DETROIT (AP) — A Tennessee company is heading for a legal battle with U.S. auto safety regulators after refusing a request that millions of potentially dangerous air bag inflators be recalled.
The National Highway Traffic Safety Administration said Friday that ARC Automotive Inc. of Knoxville should recall 67 million inflators in the U.S. because they could explode and hurl shrapnel.

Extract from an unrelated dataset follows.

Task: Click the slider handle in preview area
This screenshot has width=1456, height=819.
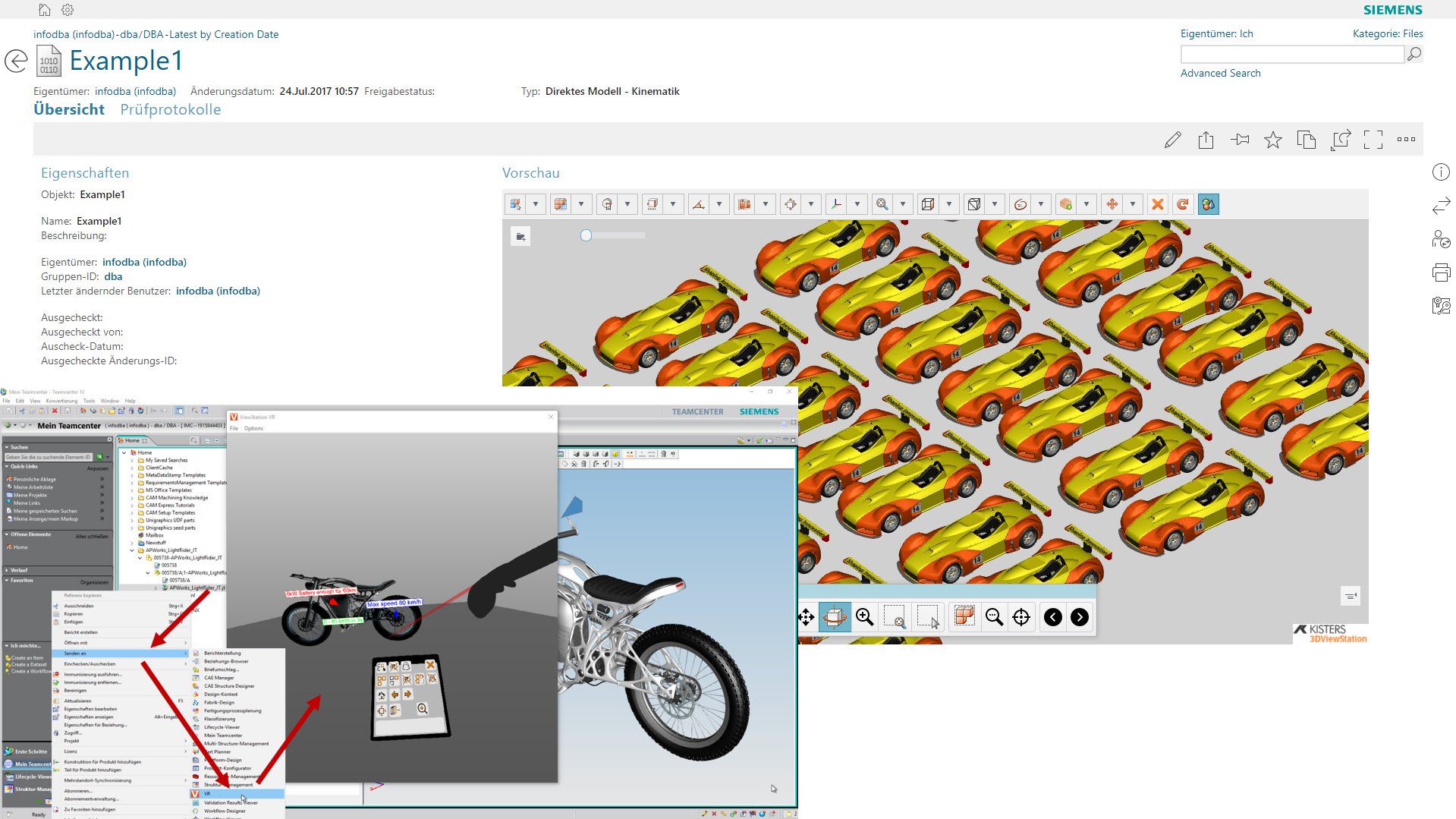Action: coord(586,235)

At least two people have been killed in the U.S. and Canada, and six others have been hurt as a result of defective ARC inflators, the agency said.
The recall could cover nearly a quarter of the vehicles now on U.S. roadways.
In a letter posted Friday, the agency told ARC that it has tentatively concluded after an eight-year investigation that ARC front driver and passenger inflators have a safety defect.
But ARC responded that it no defect exists in the inflators, and that any problems were related to isolated manufacturing issues.
The next step in the process is for NHTSA to schedule a public hearing. It could then take the company to court to force a recall.
Also Friday, NHTSA posted documents showing that General Motors is recalling nearly 1 million vehicles equipped with ARC inflators. The recall covers certain 2014-2017 Buick Enclave, Chevrolet Traverse, and GMC Acadia SUVs.
The automaker says an inflator explosion “may result in sharp metal fragments striking the driver or other occupants, resulting in serious injury or death.”
Owners will be notified by letter starting June 25, but no fix is available yet. They’ll get another letter when one is ready.